Sentiment indexes are often hard to read, and need to be thought about in junction with other "real" economic data. But when we put these results, which really do seem to be fairly clear, together with what we already know about weak Japanese earnings (despite the apparently tight Japanese labour market), weak consumption, and the export dependence of the Japanese economy, all the data does seem to be pointing in the same direction: as I suggest here (and see also Claus here), the danger of a recession in Japan is now real and strong.
Wednesday, October 03, 2007
You can get the interview here.
I am listening to it as I type but in light of the high standards maintained by Tom Keene and Feldman's brilliant insight there is really only one message to take away from this ... go get it!
At a later point I hope that I will be able to write a fuller commentary on what Feldman is actually saying.
Monday, October 01, 2007
Also out today was the Provisional Report of the Monthly Labour Survey for August 2007, and here I do have rather more to say. As I keep stressing, to understand what is going on in Japan you need to look beyond the headlines to the actual data. And one more time Bloomberg haven't disappointed me.
Unemployment near a nine-year low is beginning to spur wages in the world's second-largest economy. Wages increased 0.1 percent in August, the Labor Ministry said today, the first gain in nine months.
First off it was total cash earnings that were up 0.1% y-o-y, and not real wages which were actually up rather more at 0,4% (I really have no idea how they simply manage to get everything wrong at the level of detail).
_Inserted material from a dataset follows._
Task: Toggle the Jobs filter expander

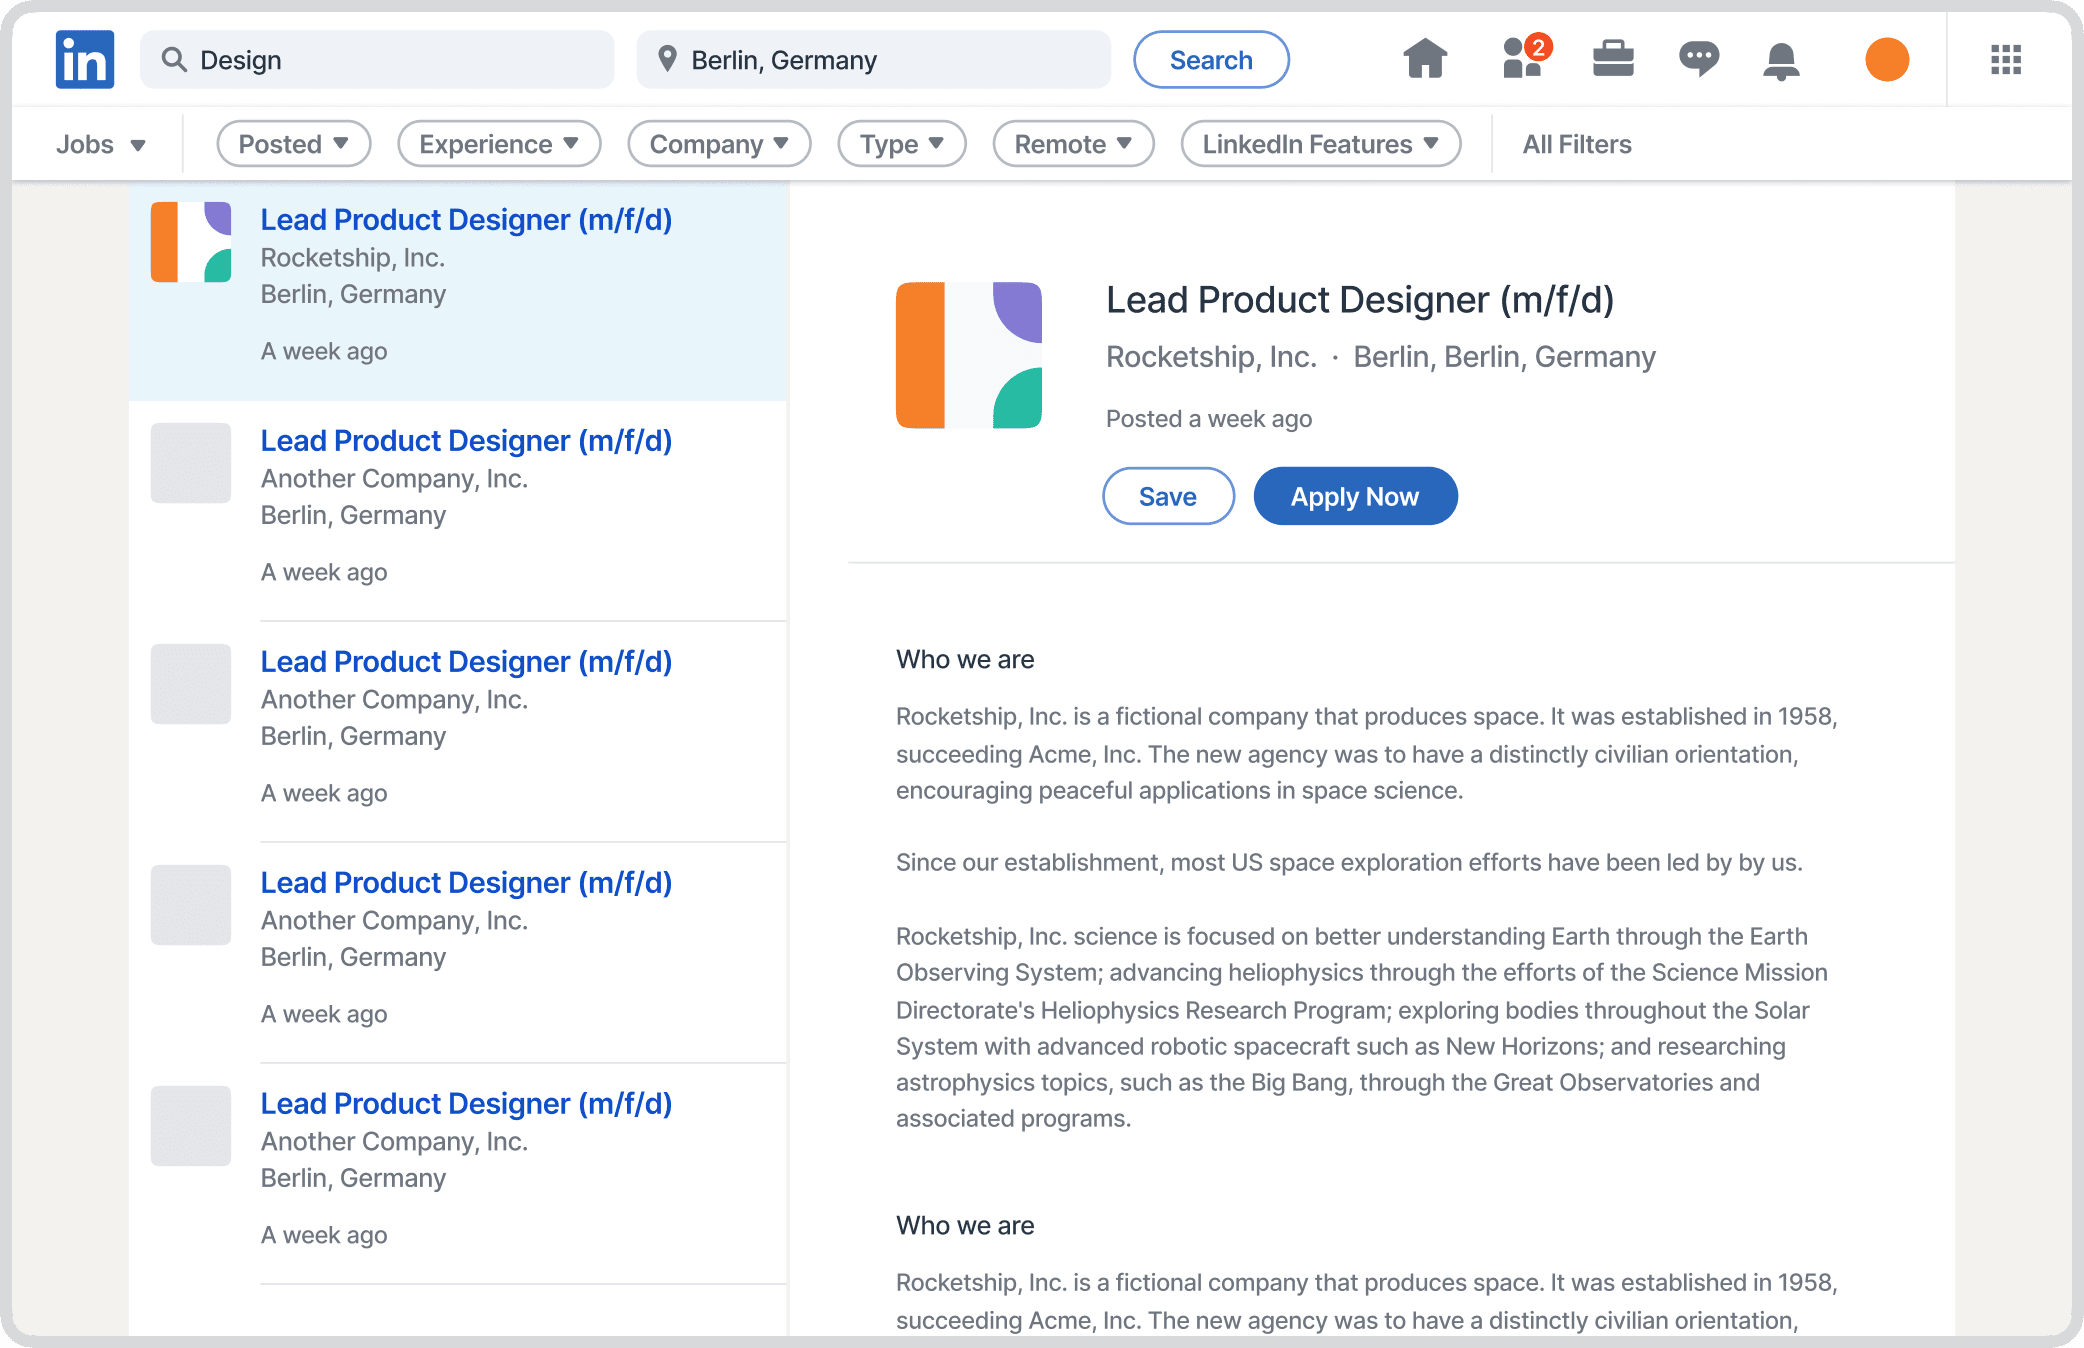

So here is the chart of monthly changes on a year on year basis.
But... and here comes the really important rub in all of this... if you go and check the time series for the index you will find that August 2006 was a bad month for earnings, since total earnings were down 0,2% on a year earlier in August 2006, so even this meagre increase in August is hard to interpret, and certainly doesn't tell you that "unemployment near a nine-year low is beginning to spur wages" which I think was the point behind the Bloomberg story.
Here is the index itself for what it is worth, although as you can see with bonuses and other items there is a lot of monthly movement and it must be very hard to establish the trend here.All the same, when you look at it in context, August 2007 doesn't seem to me to be a particularly exciting reading.